Teilen sollen die Menschen.
Hab und Gut.
Verstehen und Akzeptanz.
Achtung und Wertschätzung.
Hilfe und Aufmerksamkeit.
Die Zöllner sollen niemanden betrügen
und keinem Menschen mehr Zoll
abnehmen, als ihnen zusteht.
Die Soldaten sollen mit ihrem
Sold zufrieden sein und keine Gewalt
ausüben, gegenüber niemanden.
Es scheint:
Die wirklich tragenden Lösungen auf die
Fragen des Lebens und seine Herausforderungen,
liegen gar nicht so weit von uns entfernt,
wie wir dies oftmals zu meinen glauben
und manchmal erscheinen sie sehr, sehr einfach.

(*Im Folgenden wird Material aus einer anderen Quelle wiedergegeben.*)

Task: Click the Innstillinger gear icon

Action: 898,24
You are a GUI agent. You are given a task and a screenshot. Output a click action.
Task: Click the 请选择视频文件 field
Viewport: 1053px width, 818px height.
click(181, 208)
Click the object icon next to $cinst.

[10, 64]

Die innere Wandlung der Menschen
soll durch ein Zeichen verdeutlicht werden.
Johannes tauft die Menschen.
Mit Wasser.
Es ist eine Taufe der Umkehr.
Der Messias tauft die Menschen
mit dem Heiligen Geist.
Es ist eine Taufe, die den Bund Gottes
mit dem Menschen besiegelt,
eine Taufe der Stärkung.
Unvermittelt steht er vor ihm:
der Messias.
Die Zeit ist erfüllt.
Für Johannes scheint es Zeit zu sein,
sich zurückzuziehen und Jesus Platz zu machen.
Jesus sieht dies anders, zunächst.
„Tauf mich“, meint er zu Johannes.
„Das muss so sein.
So hat es Gott gedacht.“
Die Begegnung zwischen Jesus und Johannes
ist überschattet durch den Heiligen Geistes.
Der lässt sich bei der Taufe auf Jesus nieder
und Gottes Stimme bekennt:
„Das ist mein geliebter Sohn.
Ich habe Gefallen an ihm.“
Der Groschen scheint noch nicht gefallen
zu sein, zumindest bei den anderen Leuten
nicht.
Noch begreifen sie nicht.
Sie sind weiterhin auf das Zeugnis des Johannes
angewiesen.
Der legt Zeugnis für Jesus ab,
wieder einmal:
„Seht her, der ist es.
Von ihm habe ich gesprochen.
Ihn habe ich gemeint.“
Er ist der, der Euch retten wird,
aus aller Verstrickung, aus Not, aus Leid, aus Schuld.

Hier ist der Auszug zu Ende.